For the most part, the discussion supporting the move went along the same lines as Vena’s assessment: the move would help the town financially and would make Strasburg appear to be business-friendly.

“[Kickin’ Asphalt] will probably have five new employees, and that’s not including the economy that they stimulate,” council member John Hall said.

The dissenting votes disagreed on a wider variety of issues.

Council member Don LeVine said he was unsure about what benefit the move would bring to the town and that he had concerns about the environmental impact on residents. He also said that 80-foot silos Kickin’ Asphalt would be building might push other potential businesses away from the town.

“I’m not motivated to risk putting the plant in for the health of the people when the return to the town might be zero,” LeVine said.

Council member Kim Bishop, meanwhile, said she didn’t think the move complied with certain parts of Strasburg’s unified development ordinance. Specifically, there are provisions in the development ordinance that limit the odors and noise that can be allowed by applicants for special use permits.

For that reason alone, Bishop voted against the plant. She, however, noted that she otherwise supported it. Her biggest criticism was toward the development ordinance itself.

“I don’t think it’s fair to businesses, I don’t think it’s fair to citizens, and I don’t think it’s fair to the council,” Bishop said.

Orndorff broke the tie and spoke for the first time about his opinion regarding the vote.

“This is very difficult for me, as I have relatives that live in Founders Landing,” Orndorff said. “One is a 16-year-old blonde, and she is a very difficult person, just like her father, if she needs to be.”

That girl, Orndorff said, was concerned about the effect the plans would have on the scenic beauty of the area. The new plant would have one or two 80-feet silos.
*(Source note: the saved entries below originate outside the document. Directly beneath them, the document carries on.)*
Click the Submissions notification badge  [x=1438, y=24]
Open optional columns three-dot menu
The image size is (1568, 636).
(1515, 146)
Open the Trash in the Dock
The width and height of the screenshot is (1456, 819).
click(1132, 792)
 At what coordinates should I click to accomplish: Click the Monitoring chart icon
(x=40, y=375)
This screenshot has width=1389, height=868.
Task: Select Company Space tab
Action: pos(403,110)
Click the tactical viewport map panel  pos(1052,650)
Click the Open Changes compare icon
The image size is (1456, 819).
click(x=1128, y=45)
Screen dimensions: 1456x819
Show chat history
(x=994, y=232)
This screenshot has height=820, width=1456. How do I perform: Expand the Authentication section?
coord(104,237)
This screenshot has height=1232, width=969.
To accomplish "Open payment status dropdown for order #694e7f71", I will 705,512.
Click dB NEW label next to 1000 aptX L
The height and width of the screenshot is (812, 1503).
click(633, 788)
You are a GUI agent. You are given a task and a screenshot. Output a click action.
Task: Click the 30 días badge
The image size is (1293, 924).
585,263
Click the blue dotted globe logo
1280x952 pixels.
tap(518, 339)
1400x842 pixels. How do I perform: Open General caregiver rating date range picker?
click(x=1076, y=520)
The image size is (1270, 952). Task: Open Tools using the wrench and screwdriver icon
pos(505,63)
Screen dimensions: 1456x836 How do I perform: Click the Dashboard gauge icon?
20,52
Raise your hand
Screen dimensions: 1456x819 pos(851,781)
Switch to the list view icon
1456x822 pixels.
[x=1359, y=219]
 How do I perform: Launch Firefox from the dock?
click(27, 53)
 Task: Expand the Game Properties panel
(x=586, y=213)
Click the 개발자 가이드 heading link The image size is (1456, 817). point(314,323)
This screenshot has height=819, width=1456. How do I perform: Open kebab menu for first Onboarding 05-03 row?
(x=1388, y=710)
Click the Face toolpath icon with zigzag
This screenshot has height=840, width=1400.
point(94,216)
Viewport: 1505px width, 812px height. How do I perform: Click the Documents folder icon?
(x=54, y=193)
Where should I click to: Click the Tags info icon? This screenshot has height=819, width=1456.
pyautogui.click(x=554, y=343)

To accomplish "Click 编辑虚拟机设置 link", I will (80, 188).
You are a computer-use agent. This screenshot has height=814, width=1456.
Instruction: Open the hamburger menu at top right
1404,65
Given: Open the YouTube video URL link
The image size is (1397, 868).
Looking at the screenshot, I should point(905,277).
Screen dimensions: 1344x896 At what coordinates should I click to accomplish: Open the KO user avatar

But her concerns, in the end, didn’t sway Orndorff. Instead, Orndorff voted in favor of what he saw as the business interests of the town.

“Strasburg’s got to grow and prosper,” Orndorff said. “We need business and industry. And I vote yes.”

As part of the approved deal, Kickin’ Asphalt agreed to pay for an independent investigator to review the plant once it is built. That independent investigator will then submit a review to the town.